(Data records)
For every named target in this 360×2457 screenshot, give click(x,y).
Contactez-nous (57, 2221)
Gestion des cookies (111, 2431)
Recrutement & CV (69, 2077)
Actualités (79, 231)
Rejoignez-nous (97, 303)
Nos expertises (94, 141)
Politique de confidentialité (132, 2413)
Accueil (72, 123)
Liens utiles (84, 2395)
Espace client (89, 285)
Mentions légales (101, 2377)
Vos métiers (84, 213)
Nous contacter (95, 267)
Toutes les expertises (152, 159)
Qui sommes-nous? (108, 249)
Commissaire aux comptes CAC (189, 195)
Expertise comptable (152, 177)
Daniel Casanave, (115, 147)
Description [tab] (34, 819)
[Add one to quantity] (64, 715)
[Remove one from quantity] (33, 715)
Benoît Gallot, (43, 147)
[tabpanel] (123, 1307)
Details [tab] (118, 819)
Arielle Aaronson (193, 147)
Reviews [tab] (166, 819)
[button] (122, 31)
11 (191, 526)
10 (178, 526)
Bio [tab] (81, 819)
--
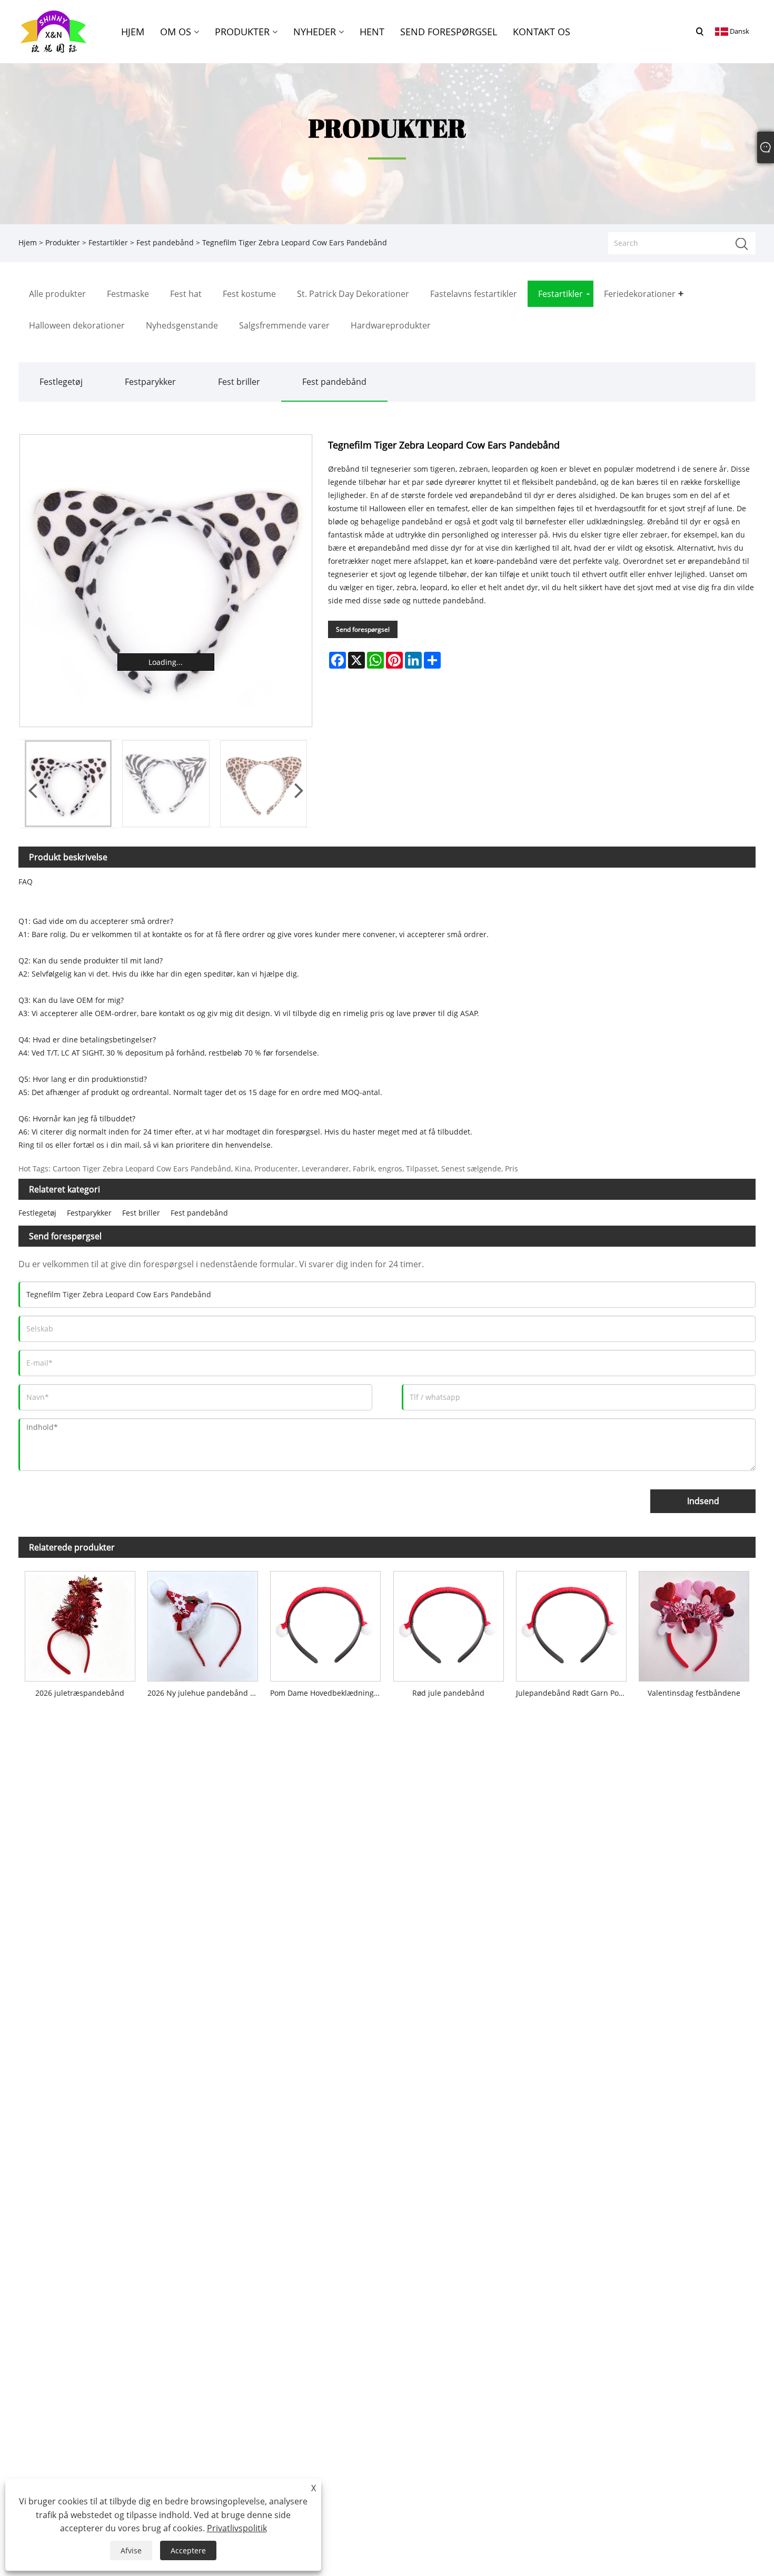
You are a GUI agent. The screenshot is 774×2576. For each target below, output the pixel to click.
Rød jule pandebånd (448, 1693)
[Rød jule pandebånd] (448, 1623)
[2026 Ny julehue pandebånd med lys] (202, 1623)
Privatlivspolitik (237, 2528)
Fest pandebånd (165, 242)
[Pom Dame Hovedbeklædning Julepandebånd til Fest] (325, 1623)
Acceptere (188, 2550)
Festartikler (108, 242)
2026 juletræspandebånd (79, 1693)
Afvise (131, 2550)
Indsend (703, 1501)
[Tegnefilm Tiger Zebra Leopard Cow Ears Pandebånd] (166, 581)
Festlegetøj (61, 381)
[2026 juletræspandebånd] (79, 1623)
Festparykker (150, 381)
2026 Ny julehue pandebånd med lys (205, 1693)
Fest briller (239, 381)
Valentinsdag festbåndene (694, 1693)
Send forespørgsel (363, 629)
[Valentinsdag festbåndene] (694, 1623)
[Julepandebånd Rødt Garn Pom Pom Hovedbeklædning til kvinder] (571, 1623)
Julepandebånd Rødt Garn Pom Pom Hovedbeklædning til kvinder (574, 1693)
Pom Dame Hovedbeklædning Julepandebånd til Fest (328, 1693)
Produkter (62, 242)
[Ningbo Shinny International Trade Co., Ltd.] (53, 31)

Exercise objective >> Give again exactly, and only, the lines above starting at the one with "You are a GUI" and ending at the one with "Fest pandebånd (165, 242)".

Exercise result >>
You are a GUI agent. The screenshot is 774×2576. For each target below, output the pixel to click.
Rød jule pandebånd (448, 1693)
[Rød jule pandebånd] (448, 1623)
[2026 Ny julehue pandebånd med lys] (202, 1623)
Privatlivspolitik (237, 2528)
Fest pandebånd (165, 242)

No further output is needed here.